Text shown: Begin

Comparative analysis of physical doses and biomarker changes in subjects underwent Computed Tomography, Positron Emission Tomography-Computed Tomography, and interventional procedures.

Even though the medical uses of ionizing radiation are well-acknowledged globally as vital tools for the improvement of human health, they also symbolize the major man-made sources of radiation exposure to the population. Estimation of absorbed dose and biological changes after radiation-based imaging might help to better understand the effects of low dose radiation. Because of this, we measured the Entrance Surface Dose (ESD) at different anatomical locations using Lithium tetraborate doped with manganese (Li2B4O7: Mn), recorded Dose Length Product (DLP) and Dose Area Product (DAP), analyzed Chromosomal Aberration (CA), Micronucleus (MN), gamma-H2AX (γ-H2AX), and p53ser15 proteins in the blood lymphocytes of patients (n = 267) underwent Computed Tomography (CT), Positron Emission Tomography-CT (PET/CT), and interventional procedures and healthy volunteers (n = 19). The DLP and effective doses obtained from PET/CT procedures were significantly higher (p < 0.05) when compared to CT. Fluoroscopic time and DAP were significantly higher (p < 0.05) in therapeutic compared to diagnostic interventional procedures. All the anatomical locations registered a significant amount of ESD, the ESD obtained from CT and interventional procedures were significantly (p < 0.05) higher when compared to PET/CT. Fluoroscopic time did not correlate with the ESD (eye, head, thyroid, and shoulder; R2 = 0.03). CA frequency after PET/CT was significantly higher (p < 0.001) when compared to CT and interventional procedures. MN frequency was significantly higher in 24-hs (p < 0.001) post-interventional procedure compared to 2-hs. The mean ± SD of mean fluorescence intensity of γ-H2AX and p53ser15 obtained from all subjects underwent PET/CT and interventional procedures did not show a significant difference (p > 0.05) between pre- and post-procedure. However, the relative fluorescence intensity of γ-H2AX and p53ser15 was >1 in 58.5 % and 65.8 % of subjects respectively. Large inter-individual variation and lack of correlation between physical dose and biomarkers suggest the need for robust dosimetry with a large sample size to understand the health effects of low dose radiation.

18F-FDG PET/CT scanning: Biological effects on patients: Entrance surface dose, DNA damage, and chromosome aberrations in lymphocytes.

Text shown: End
Source material: Begin

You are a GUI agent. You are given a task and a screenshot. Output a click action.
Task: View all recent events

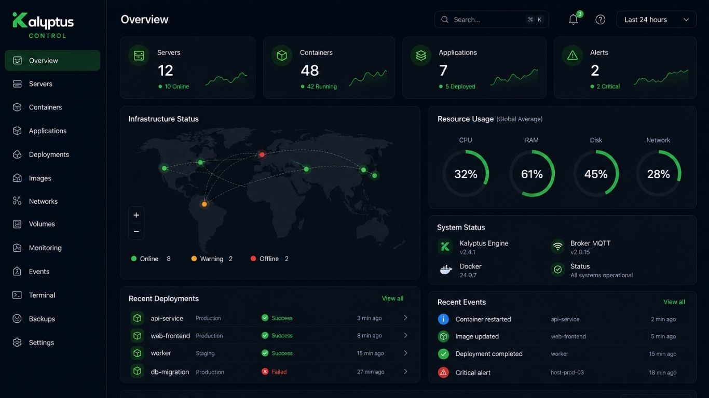coord(674,302)

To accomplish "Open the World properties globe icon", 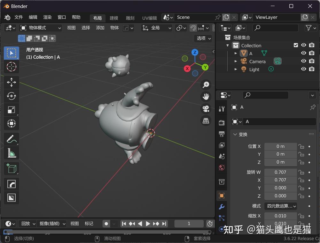I will click(x=222, y=167).
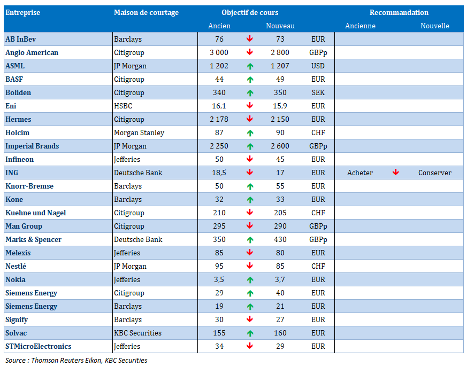Click the green arrow in the Siemens Energy Citigroup row
Image resolution: width=467 pixels, height=367 pixels.
[x=250, y=293]
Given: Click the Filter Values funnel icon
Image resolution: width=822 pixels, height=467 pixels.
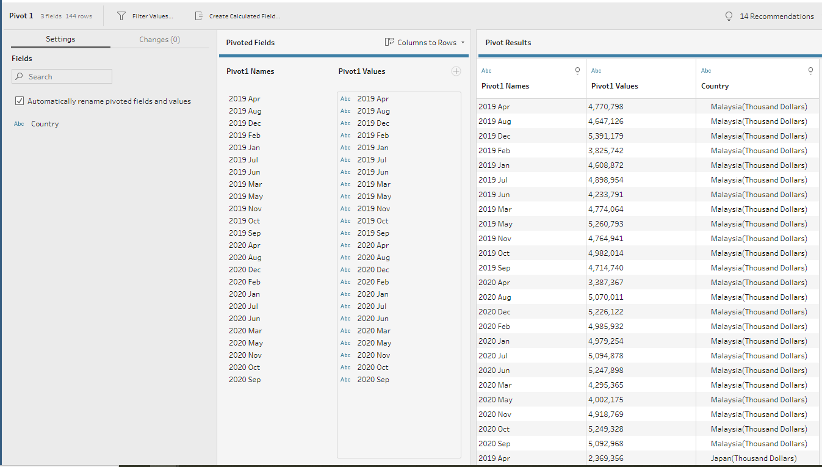Looking at the screenshot, I should [121, 16].
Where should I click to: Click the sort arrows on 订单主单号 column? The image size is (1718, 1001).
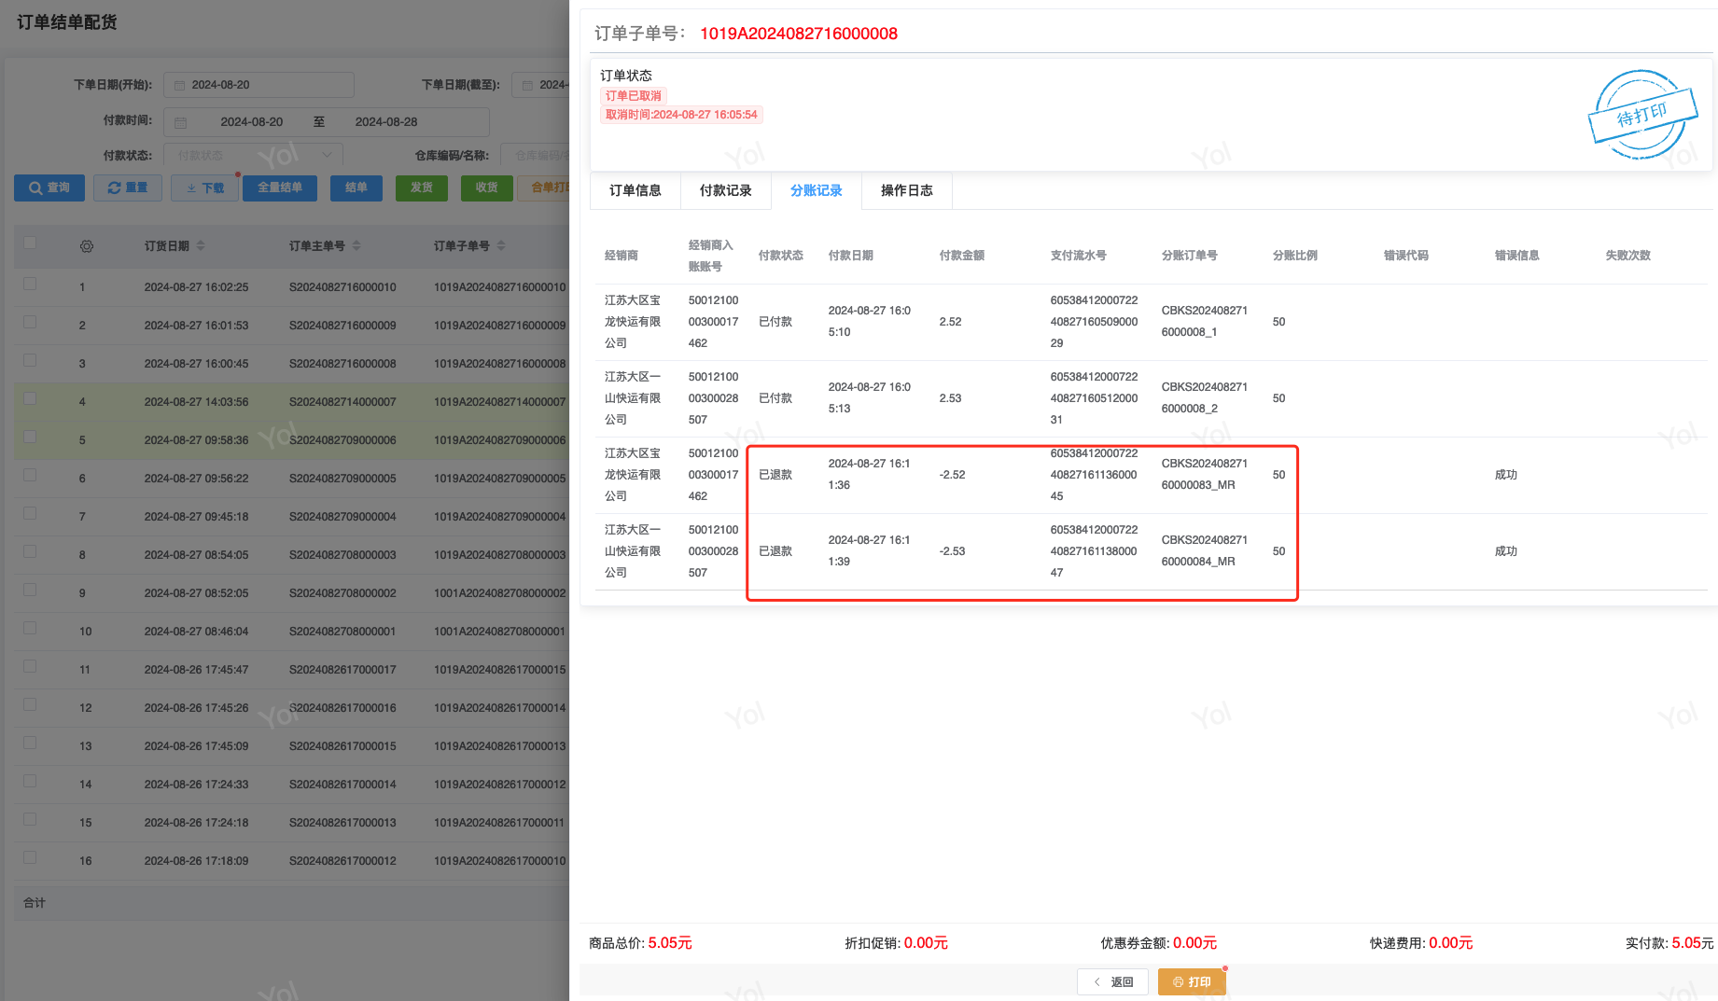356,246
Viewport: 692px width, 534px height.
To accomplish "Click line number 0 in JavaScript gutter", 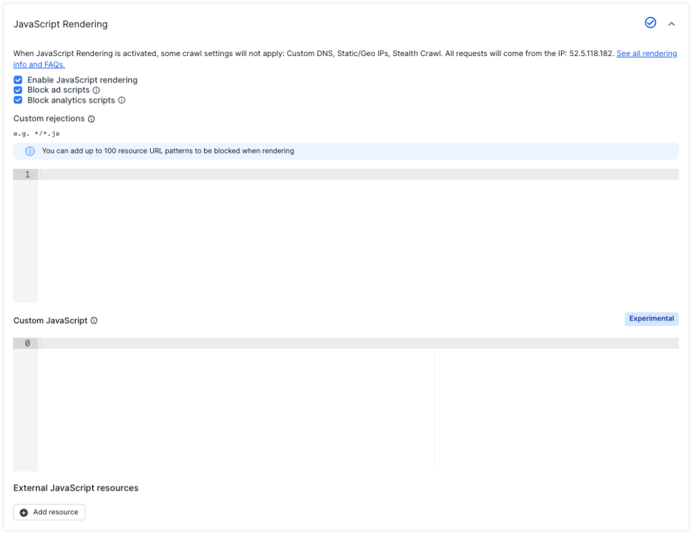I will tap(27, 343).
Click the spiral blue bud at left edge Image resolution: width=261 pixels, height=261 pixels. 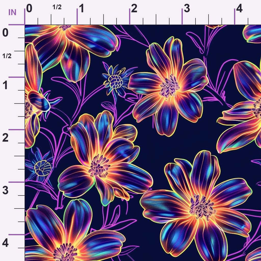point(43,168)

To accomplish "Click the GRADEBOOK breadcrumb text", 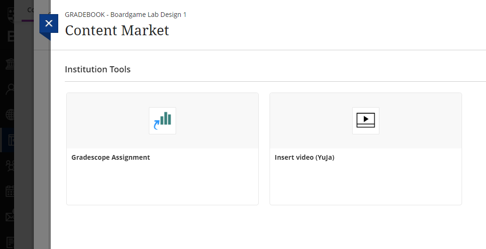I will tap(85, 15).
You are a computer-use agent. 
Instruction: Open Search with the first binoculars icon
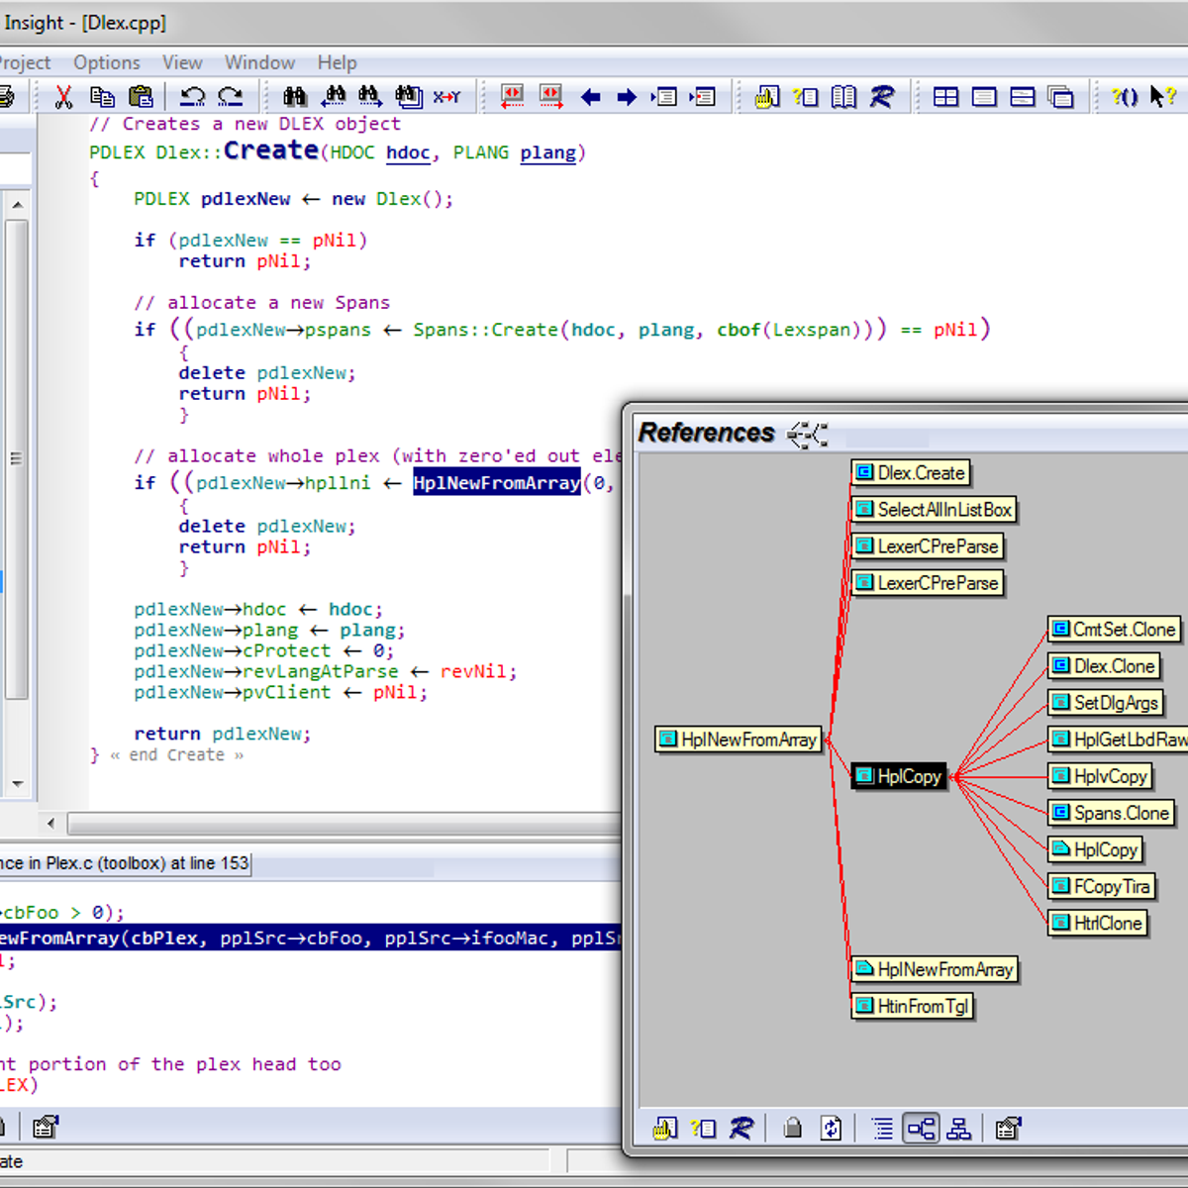[x=294, y=97]
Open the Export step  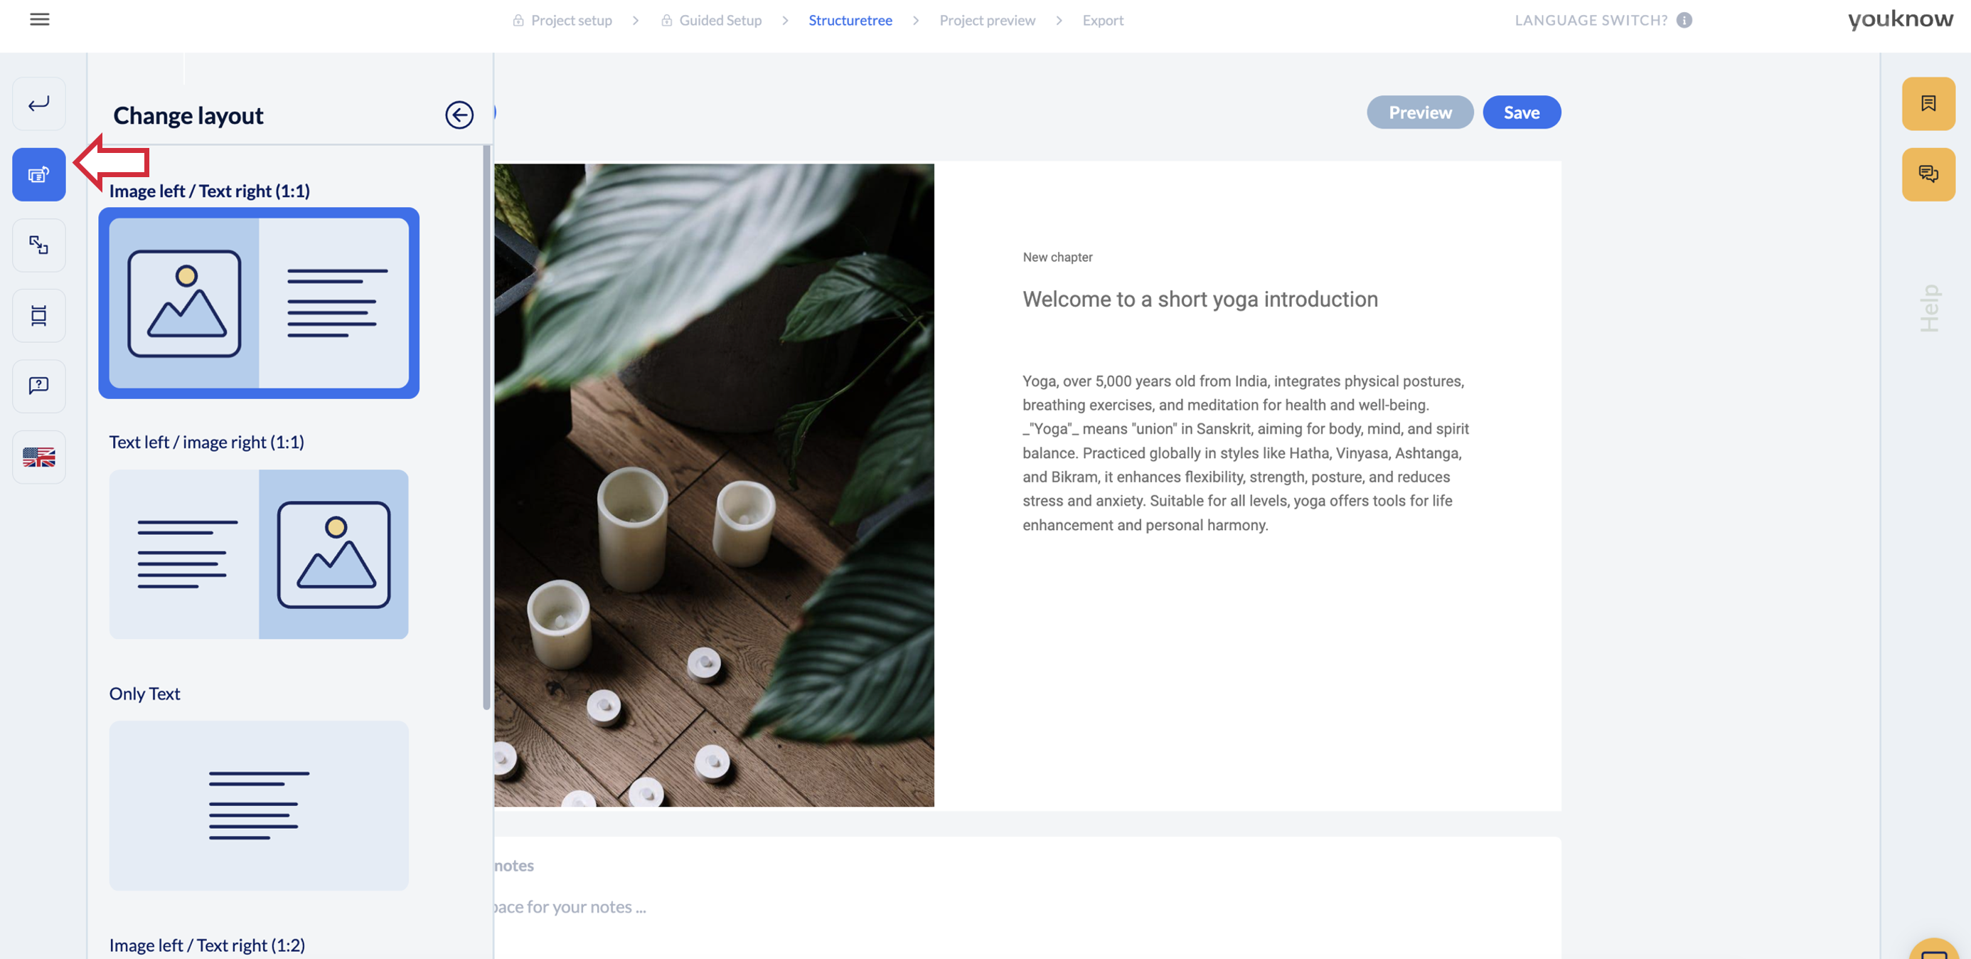tap(1103, 21)
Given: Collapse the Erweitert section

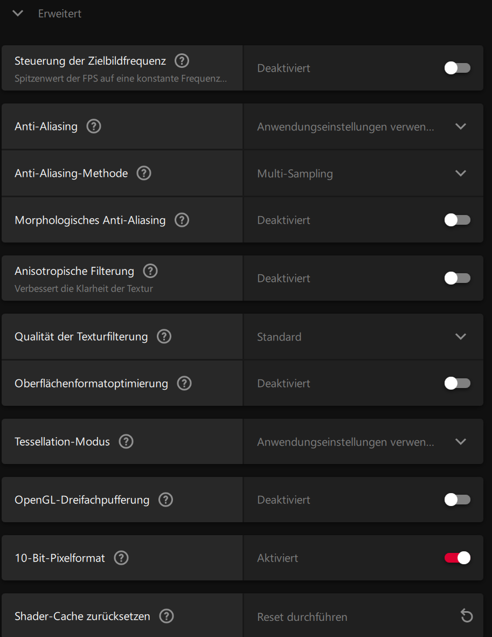Looking at the screenshot, I should 18,13.
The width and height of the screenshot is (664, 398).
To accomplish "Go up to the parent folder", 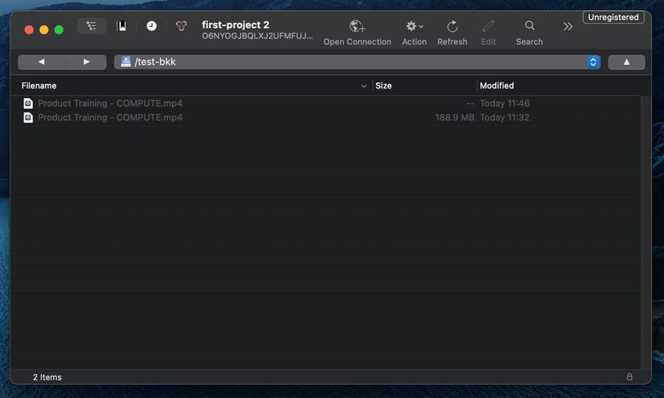I will 626,62.
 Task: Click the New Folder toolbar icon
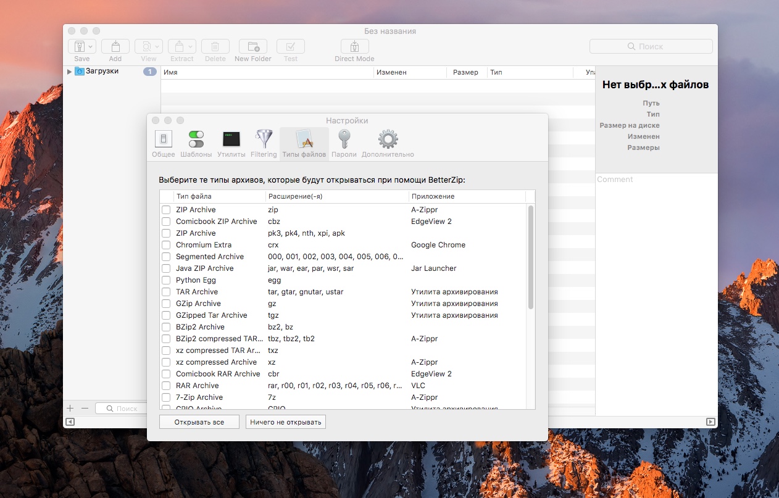pyautogui.click(x=252, y=47)
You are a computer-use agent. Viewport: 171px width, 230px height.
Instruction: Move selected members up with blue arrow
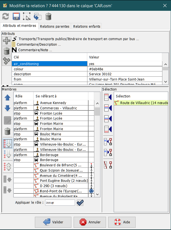7,97
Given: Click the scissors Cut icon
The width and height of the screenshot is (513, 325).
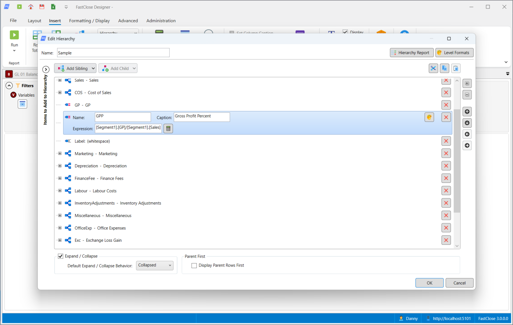Looking at the screenshot, I should click(x=433, y=68).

Source material: End

→ **Work order 1**:
Please summarize the abstract on radiation doses and biomarkers above in two sentences.
→ **Work order 2**:
Continue the abstract on radiation doses and biomarkers from where it stops.

→ **Final answer 1**:
Patients (n = 267) who underwent CT, PET/CT, and interventional procedures, along with 19 healthy volunteers, were assessed for physical doses such as ESD, DLP, and DAP and for blood lymphocyte biomarkers including chromosomal aberrations, micronuclei, γ-H2AX, and p53ser15. PET/CT produced higher DLP, effective doses, and chromosomal aberration frequency than CT, but large inter-individual variation and no correlation between physical dose and biomarkers point to the need for robust dosimetry with a large sample size to understand the health effects of low dose radiation.

→ **Final answer 2**:
Positron Emission Tomography/Computed Tomography (PET/CT), a combination of PET and CT, is used in tumor staging, therapy planning, and treatment response monitoring. During PET imaging, patients receive low doses of radiation, which can induce an adaptive response and necessitate higher doses for therapeutic efficacy. Higher doses may augment toxicity to normal cells. We are examining the effects of short-term, low-dose exposures to ionizing radiation. Entrance Surface Dose (ESD) to head, shoulders, and pelvis regions were measured using Li2B4O7: Mn thermoluminescent dosimeters. Induced DNA damage in lymphocytes was measured using γ-H2AX, p53Ser-15, chromosome aberrations, and micronucleus formation in subjects (n = 25) who underwent 18F-FDG PET/CT. The mean ESD ± SD value obtained were 32.40 ± 16.86, 32.58 ± 14.22, 32.02 ± 15.42, 43.55 ± 18.25 and 42.80 ± 24.67 mGy for the head, right shoulder, left shoulder, right pelvic, and left pelvic regions, respectively. The effective doses of PET and CT ranged from 4.01 to 6.61 and 16.40-72.18 mSv, respectively, and the obtained Dose Length Product (DLP) varied from 1093 to 4812 mGy*cm. There was no correlation between DLP and ESD (r2 = 0.1). The chromosome aberration assay showed a significant increase (p < 0.05), post-scanning vs. pre-scanning; the γ-H2AX, p53Ser-15, and micronucleus assays did not show significant increases. Induced DNA damage showed inter-individual variation among the study subjects. Our results imply that the patients received a biologically significant dose during 18F-PET/CT scanning and precautions may be needed to reduce any long-term risk of exposure.